START EXCERPT PROVIDED
SNAIVE — “just use last year’s numbers” — outperformed both ETS and ARIMA on this dataset. Lower RMSE (better at avoiding big misses), lower MAE (better on average), and a MAPE of 8.0% versus 10.9-11.4% for the “sophisticated” methods.

Here’s why: with only 3 years of data and very stable, repeating seasonality, the complex models don’t have enough history to learn the seasonal pattern better than simply replaying last year. ETS and ARIMA are estimating parameters from limited data, introducing estimation error that SNAIVE avoids entirely by making no assumptions at all.

This is exactly why model comparison matters. If you’d picked ETS because “exponential smoothing is the standard” or ARIMA because “it’s what the statistics textbook recommends,” you’d be using a model that’s 30-40% less accurate than the simplest possible baseline. Without accuracy() to force a head-to-head comparison, you’d never know.

This comparison took one line of code. In Excel, calculating RMSE, MAE, MAPE, and MASE across three methods would take the rest of your afternoon. And most Excel forecasters never compare against a naive baseline at all — they just assume the fancy method is better. FPP3 puts the benchmark front and center and sometimes the answer is humbling.

Step 6: Trust But Verify — Residual Diagnostics

Even though SNAIVE won on accuracy, we still check the ETS residuals to understand what the model is doing. If the residuals show patterns, there might be structure in the data that a different model could capture.

ETS residual diagnostics showing innovation residuals over time, ACF plot, and histogram

For our ETS model, the diagnostics look reasonably clean:

Residuals over time: No visible trend or systematic pattern — they bounce around zero randomly. Good.
ACF (autocorrelation function): No significant spikes outside the blue confidence bounds — meaning today’s error doesn’t predict tomorrow’s. Good.
Histogram: Roughly bell-shaped and centered on zero — the errors are approximately normally distributed. Good.
END EXCERPT PROVIDED
START GIVEN DATA
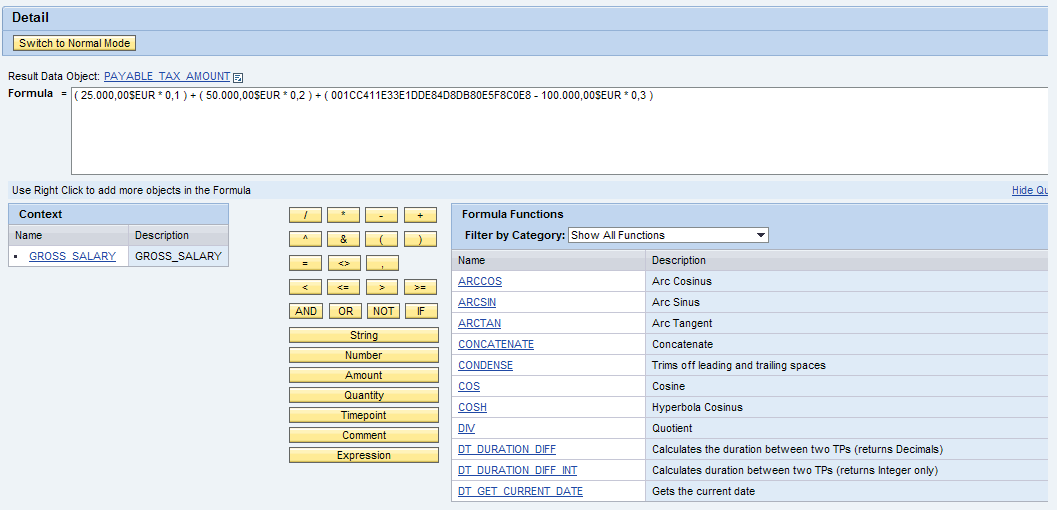
Task: Add a Timepoint value to formula
Action: click(363, 415)
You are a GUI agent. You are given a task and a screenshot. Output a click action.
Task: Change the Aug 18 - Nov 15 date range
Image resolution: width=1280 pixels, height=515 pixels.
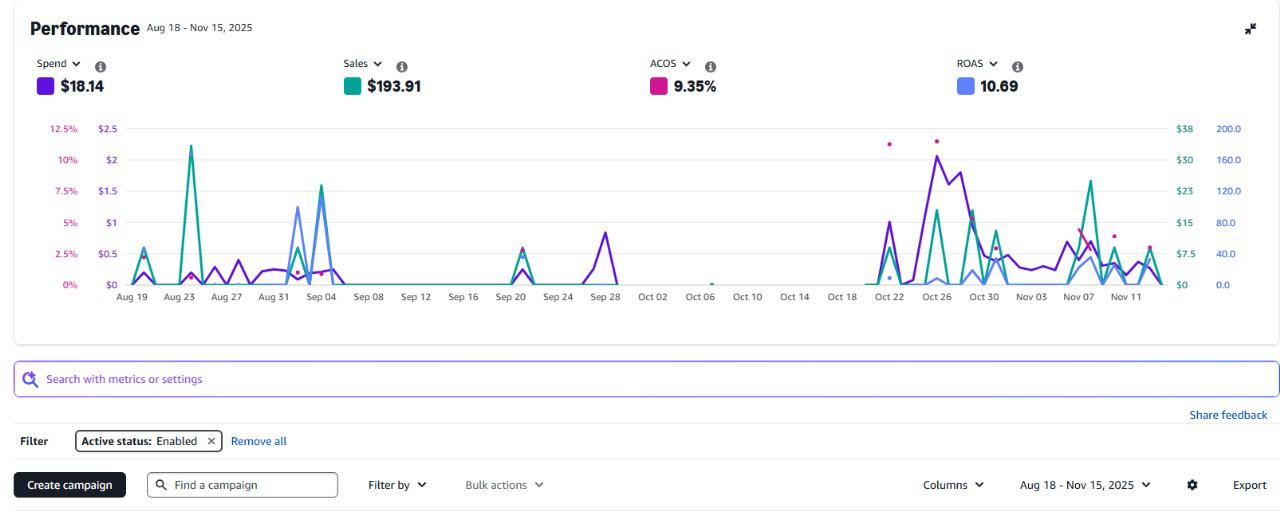(x=1085, y=485)
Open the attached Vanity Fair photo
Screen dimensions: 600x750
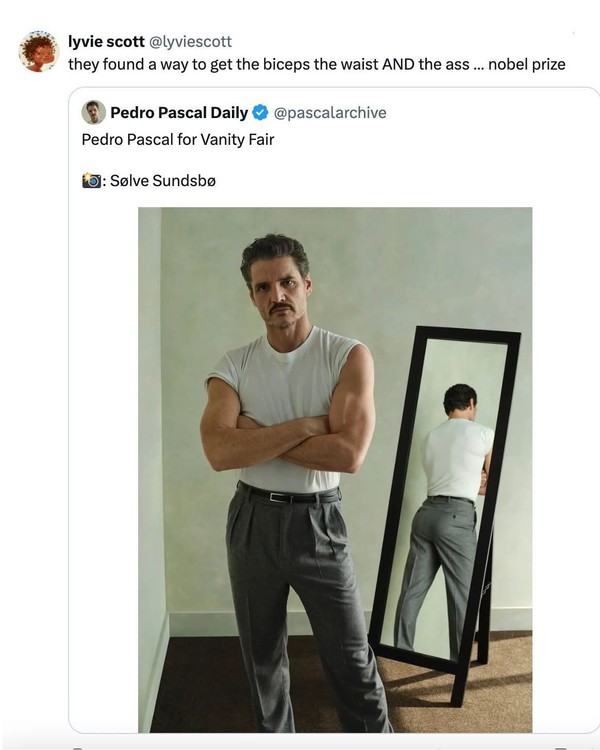[x=335, y=470]

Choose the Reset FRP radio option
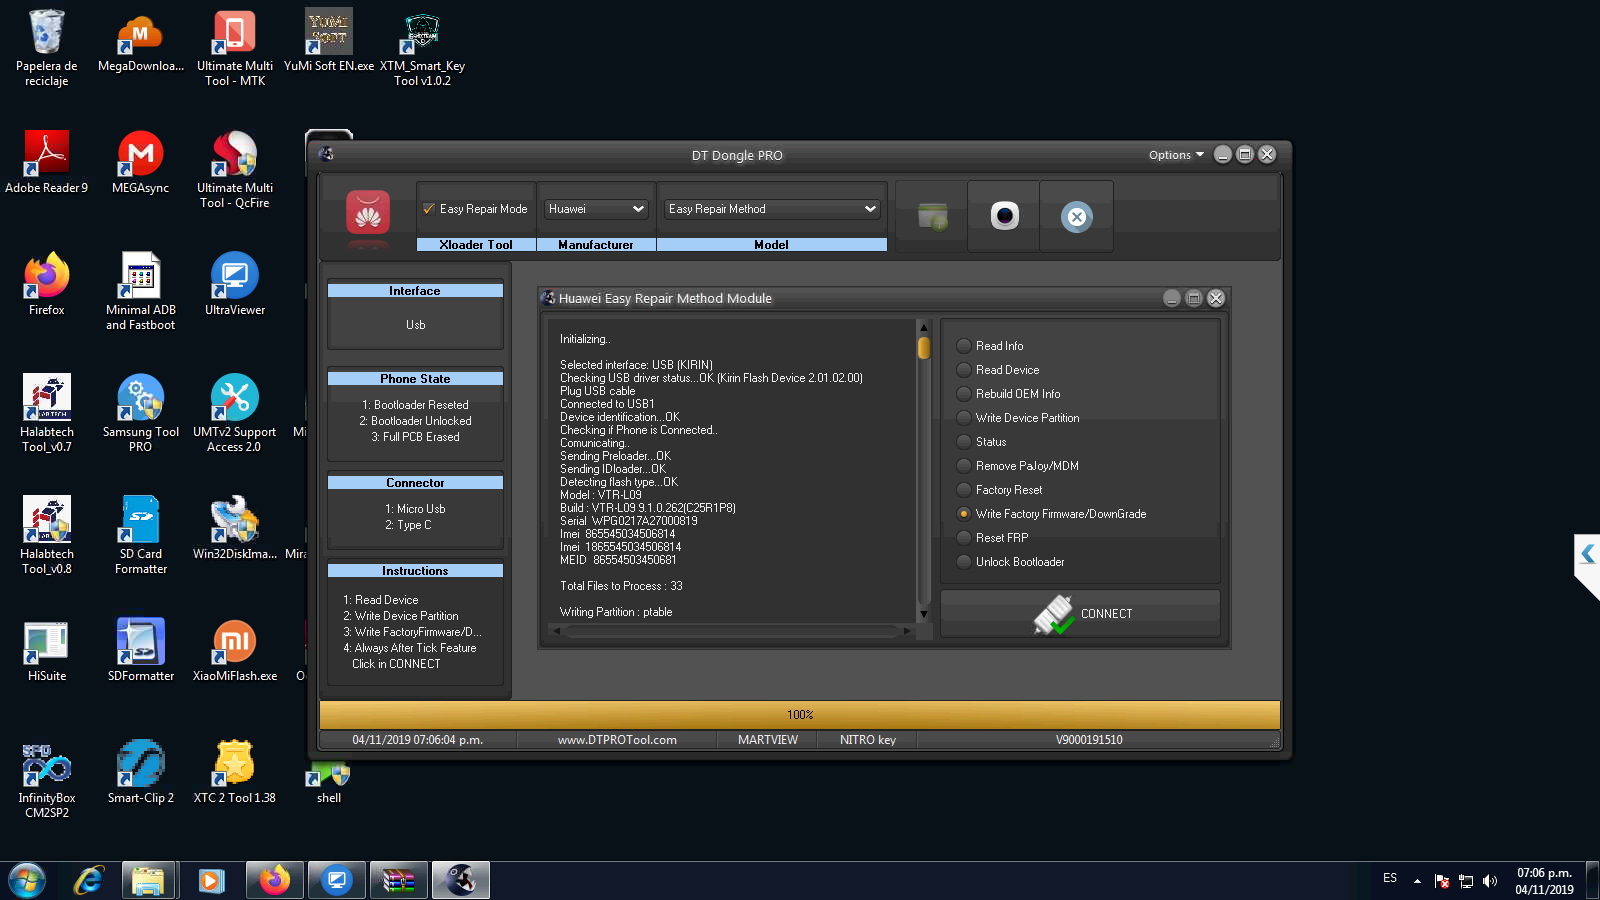point(964,538)
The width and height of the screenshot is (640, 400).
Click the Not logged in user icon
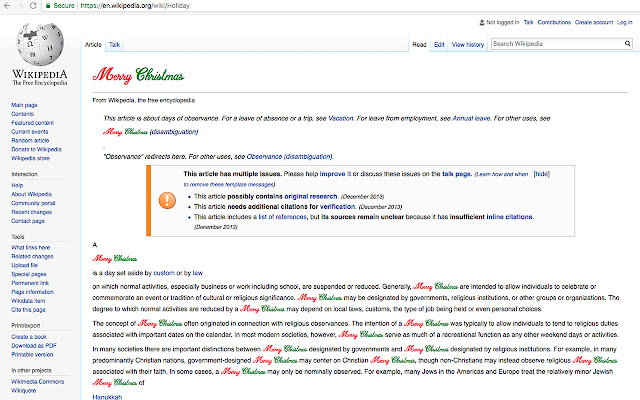(483, 21)
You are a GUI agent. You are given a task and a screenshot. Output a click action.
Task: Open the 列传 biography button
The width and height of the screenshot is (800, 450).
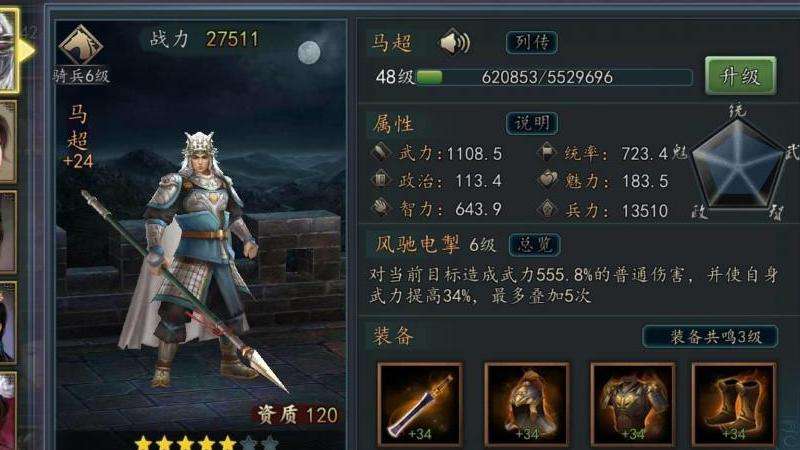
END GIVEN DATA
§ TASK DIRECTIONS:
According to the forecasting excerpt, what MAPE did SNAIVE achieve on this dataset? The data have no connection to the forecasting excerpt.

§ TASK ANSWER:
8.0%